Чертова кукла. Роман-царевич — страница 34 из 75

– Видел графиню? – спросил Сменцев, который сидел рядом с хозяином. Сменцев был в такой же синей косоворотке, очень, однако, приличной и красиво облегающей широкие его плечи.

– А ты разве… Да, ты знаешь ее сиятельство. Был, был я на минутку с докладом, вот насчет того, что внучка ее к нам прибыла и находится в вожделенном здравии. Сама графиня доклада потребовала.

– Могли бы и не трудиться, – холодно сказала девушка, которую Хованский называл гоголевской Улинькой – сияющим видением, дети – просто звали Улей, тетя Катя – Лилей, а бабушка и отец – Литтой.

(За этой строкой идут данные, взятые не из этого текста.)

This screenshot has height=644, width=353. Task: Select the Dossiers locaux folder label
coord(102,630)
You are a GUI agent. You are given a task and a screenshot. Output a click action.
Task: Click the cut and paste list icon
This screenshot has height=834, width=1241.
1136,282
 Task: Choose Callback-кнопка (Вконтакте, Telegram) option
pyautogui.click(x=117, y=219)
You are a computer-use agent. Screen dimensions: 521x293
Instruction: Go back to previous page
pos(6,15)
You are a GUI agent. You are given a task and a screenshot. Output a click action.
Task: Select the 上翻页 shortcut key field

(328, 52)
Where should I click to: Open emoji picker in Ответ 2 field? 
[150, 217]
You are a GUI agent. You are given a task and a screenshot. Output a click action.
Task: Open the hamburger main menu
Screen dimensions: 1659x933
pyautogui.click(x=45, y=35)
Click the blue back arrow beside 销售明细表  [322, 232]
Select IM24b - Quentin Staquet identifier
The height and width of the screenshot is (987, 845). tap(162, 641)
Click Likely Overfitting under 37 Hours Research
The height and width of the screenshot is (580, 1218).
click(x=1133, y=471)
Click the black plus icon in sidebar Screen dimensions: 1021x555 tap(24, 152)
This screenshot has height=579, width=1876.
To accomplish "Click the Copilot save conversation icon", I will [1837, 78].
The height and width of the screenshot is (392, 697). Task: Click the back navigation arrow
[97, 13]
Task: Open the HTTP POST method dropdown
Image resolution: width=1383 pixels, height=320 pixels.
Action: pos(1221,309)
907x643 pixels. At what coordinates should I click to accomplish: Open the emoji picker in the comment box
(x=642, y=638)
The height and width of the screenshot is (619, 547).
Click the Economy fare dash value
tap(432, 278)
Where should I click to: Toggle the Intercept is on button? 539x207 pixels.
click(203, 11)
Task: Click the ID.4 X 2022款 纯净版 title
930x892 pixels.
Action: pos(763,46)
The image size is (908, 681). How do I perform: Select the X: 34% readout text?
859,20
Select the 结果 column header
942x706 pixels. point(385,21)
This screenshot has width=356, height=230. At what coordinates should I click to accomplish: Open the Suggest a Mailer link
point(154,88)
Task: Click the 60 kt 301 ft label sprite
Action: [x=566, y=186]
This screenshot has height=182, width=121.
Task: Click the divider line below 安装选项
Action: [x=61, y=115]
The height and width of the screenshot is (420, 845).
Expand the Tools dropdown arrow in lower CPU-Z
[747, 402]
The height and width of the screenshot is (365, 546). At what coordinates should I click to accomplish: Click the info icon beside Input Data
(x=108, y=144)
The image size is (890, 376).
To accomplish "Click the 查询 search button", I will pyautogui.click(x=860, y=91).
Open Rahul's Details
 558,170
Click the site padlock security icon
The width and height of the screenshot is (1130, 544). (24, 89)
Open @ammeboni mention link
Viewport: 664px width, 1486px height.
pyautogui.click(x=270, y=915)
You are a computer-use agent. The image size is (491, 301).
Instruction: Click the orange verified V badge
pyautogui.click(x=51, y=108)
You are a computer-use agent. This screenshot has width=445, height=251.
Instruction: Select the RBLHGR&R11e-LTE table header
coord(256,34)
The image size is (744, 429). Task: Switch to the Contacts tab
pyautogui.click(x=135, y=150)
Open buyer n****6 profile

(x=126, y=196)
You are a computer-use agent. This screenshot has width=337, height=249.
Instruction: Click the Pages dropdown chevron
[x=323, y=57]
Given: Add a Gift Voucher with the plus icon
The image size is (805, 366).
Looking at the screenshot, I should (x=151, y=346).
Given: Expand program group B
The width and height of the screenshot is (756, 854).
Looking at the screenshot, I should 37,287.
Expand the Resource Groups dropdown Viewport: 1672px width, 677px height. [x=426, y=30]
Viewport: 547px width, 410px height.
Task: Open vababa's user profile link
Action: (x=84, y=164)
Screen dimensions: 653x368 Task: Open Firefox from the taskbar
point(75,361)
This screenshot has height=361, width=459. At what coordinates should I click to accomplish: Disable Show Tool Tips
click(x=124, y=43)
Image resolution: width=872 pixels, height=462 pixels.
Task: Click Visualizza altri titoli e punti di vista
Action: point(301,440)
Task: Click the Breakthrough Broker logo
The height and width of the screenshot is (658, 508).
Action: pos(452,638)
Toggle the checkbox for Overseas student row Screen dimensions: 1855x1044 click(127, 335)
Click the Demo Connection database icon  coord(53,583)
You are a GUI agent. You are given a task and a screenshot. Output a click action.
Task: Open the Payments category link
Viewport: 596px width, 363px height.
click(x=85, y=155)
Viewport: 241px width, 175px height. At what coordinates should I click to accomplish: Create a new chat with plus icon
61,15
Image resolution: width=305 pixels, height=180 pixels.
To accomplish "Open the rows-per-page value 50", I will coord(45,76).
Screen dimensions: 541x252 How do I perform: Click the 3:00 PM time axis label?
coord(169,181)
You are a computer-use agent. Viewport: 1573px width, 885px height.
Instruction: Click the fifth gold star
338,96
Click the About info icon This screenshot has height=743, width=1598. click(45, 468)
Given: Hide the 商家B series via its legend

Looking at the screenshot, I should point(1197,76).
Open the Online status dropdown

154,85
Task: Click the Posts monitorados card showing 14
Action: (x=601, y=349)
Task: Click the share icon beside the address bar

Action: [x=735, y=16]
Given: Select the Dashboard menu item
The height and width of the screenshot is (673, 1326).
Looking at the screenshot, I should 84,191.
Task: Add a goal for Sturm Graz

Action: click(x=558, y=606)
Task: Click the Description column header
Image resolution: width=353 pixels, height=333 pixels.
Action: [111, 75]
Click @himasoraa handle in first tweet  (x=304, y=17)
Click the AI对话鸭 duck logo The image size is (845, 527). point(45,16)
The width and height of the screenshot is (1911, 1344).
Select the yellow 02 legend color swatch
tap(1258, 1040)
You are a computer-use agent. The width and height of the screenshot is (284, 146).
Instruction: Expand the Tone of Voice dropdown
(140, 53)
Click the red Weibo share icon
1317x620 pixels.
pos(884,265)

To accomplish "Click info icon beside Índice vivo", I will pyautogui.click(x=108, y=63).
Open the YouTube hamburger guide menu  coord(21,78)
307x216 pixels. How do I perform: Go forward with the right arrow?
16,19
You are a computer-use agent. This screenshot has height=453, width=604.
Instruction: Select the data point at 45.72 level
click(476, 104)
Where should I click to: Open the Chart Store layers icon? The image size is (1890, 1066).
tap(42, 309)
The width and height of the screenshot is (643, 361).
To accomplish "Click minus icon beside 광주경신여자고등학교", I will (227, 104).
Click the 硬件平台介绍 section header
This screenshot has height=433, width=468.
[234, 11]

– Бабушка-графиня вам не нравится, Юлитта Николаевна? – удивленно сказал Сменцев и поднял длинные, тонкие брови. – Изумительная она, графиня.

Литта поглядела строго.

– Что значит «не нравится»? Не понимаю.

И, обратившись к Алексею Алексеевичу, прибавила:

– Бабушка до сих пор не стесняла меня излишней заботливостью, я и за границу ездила одна. Не понимаю, что это вдруг. К вам нынче едва отпустила.

– Сильно она переменилась, – задумчиво сказала тетя Катя, – не постарела, а скорей помолодела. Я, впрочем, редко у нее бываю. Родня мы дальняя…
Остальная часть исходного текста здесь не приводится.